Data records:
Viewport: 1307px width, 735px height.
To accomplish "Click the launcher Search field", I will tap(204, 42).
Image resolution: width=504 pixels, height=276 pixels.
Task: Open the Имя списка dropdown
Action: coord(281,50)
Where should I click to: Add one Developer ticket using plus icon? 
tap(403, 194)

--

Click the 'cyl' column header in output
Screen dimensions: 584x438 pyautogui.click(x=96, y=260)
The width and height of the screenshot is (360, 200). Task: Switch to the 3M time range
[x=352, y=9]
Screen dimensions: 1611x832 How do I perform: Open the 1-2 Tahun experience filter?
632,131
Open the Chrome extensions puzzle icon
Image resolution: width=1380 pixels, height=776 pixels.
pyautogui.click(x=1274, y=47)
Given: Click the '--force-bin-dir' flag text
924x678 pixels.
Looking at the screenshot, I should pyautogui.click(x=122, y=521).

---

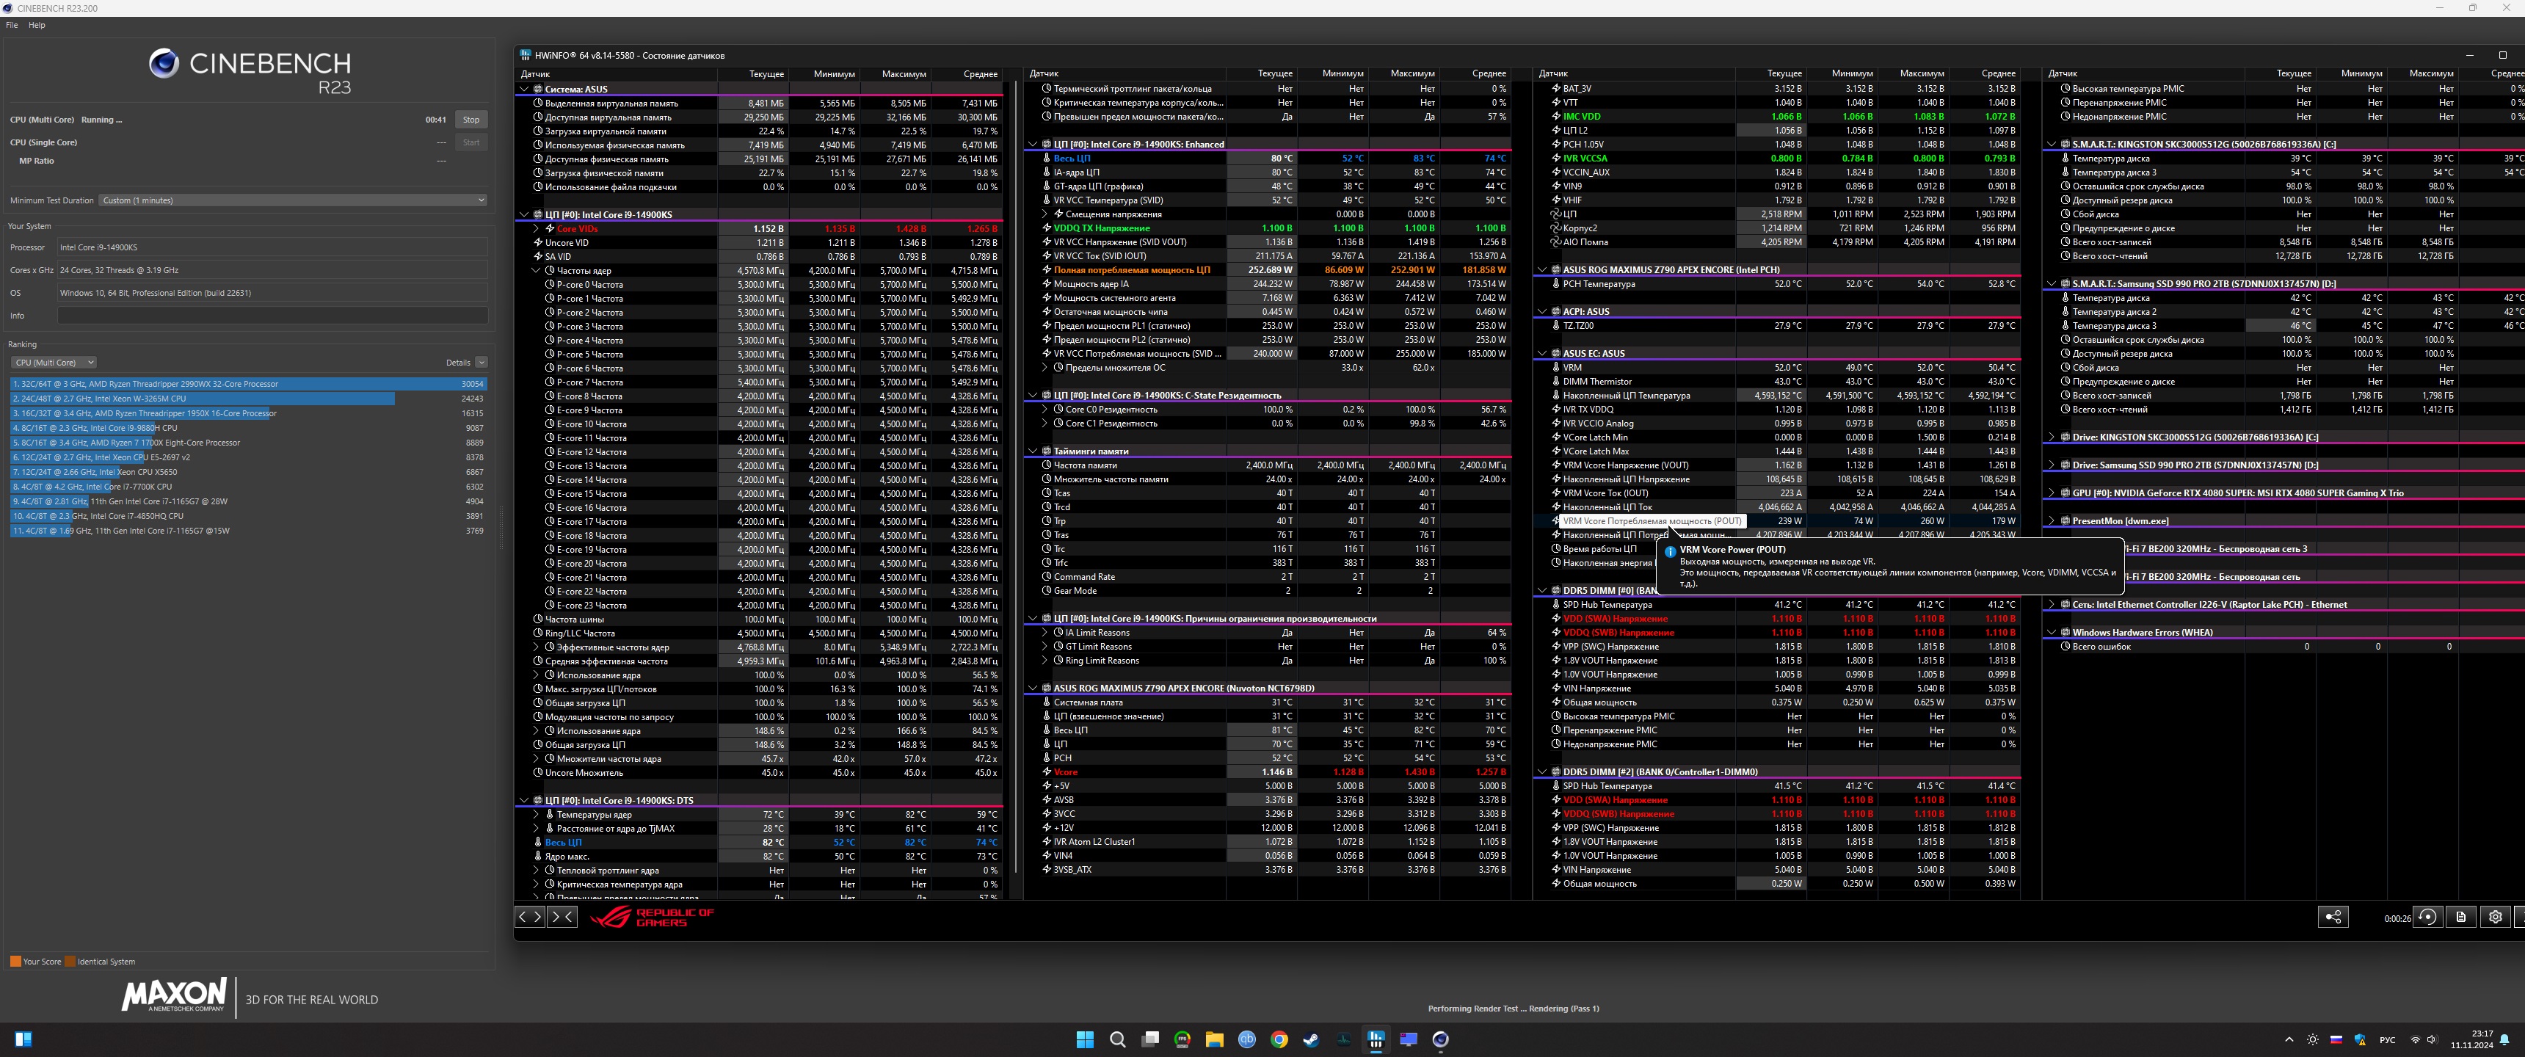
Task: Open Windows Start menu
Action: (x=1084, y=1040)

Brief:
Copy the listing text starting at the line containing "Where should I" and ending with the line containing "tap(403, 194)", keeping both of those lines.

Task result:
Where should I click to: Add one Developer ticket using plus icon? 
tap(403, 194)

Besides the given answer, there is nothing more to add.